En la Parashá de esta semana, Matot-Maséi, la Torá nos presenta una enseñanza fundamental sobre la justicia:
"Si cualquiera
mata a un ser humano, al asesino se le dará muerte sobre la base del testimonio
ocular. No obstante, un solo testigo ocular no puede testificar contra una
persona donde está en cuestión la pena de muerte." (Bamidbar 35:30).
Este versículo nos
introduce a uno de los principios más sólidos del sistema judicial de la Torá: la
pena capital solo puede aplicarse cuando hay al menos dos testigos presenciales
confiables.
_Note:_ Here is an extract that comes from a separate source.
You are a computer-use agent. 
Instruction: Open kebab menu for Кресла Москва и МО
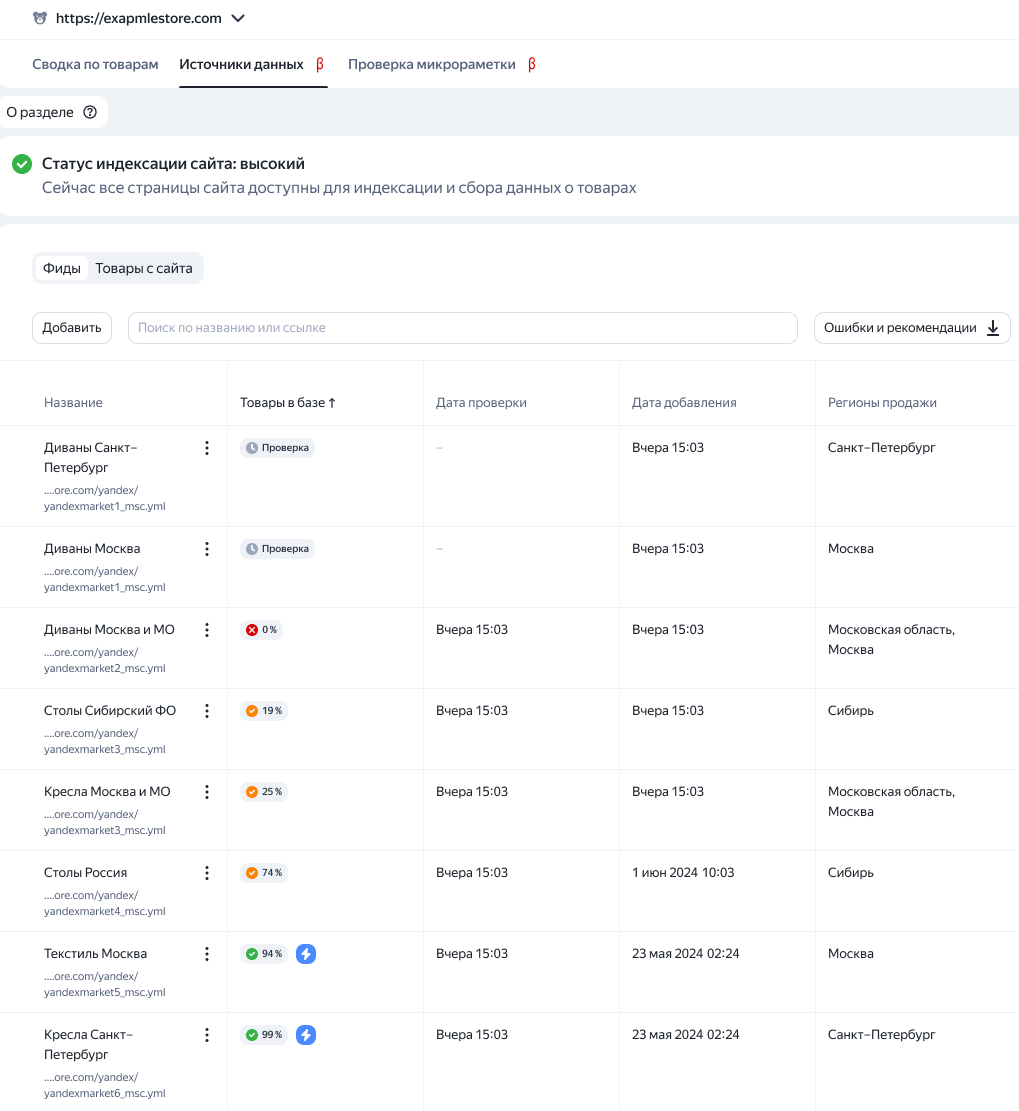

Un solo testigo, por más justo o sincero que sea, no basta.
El Talmud en Masejet
Sanhedrín 37a desarrolla este concepto profundamente. Allí se enseña que antes
de comenzar un juicio capital, los jueces advertían a los testigos con palabras
muy severas:
“Quizás piensan que
esto es como testificar en un caso monetario. No es así. En casos monetarios,
si uno da un testimonio falso, el dinero puede devolverse. Pero en un juicio
capital, la sangre de esa persona, y la sangre de todas sus futuras generaciones,
cuelga del cuello del testigo hasta el fin de los tiempos.”
Y más adelante, el
Talmud dice:
"Cualquiera que
destruye una vida, es como si hubiera destruido un mundo entero. Y cualquiera
que salva una vida, es como si hubiera salvado un mundo entero."
Esto nos muestra que la
vida humana no es una estadística ni un número más en los libros de la corte.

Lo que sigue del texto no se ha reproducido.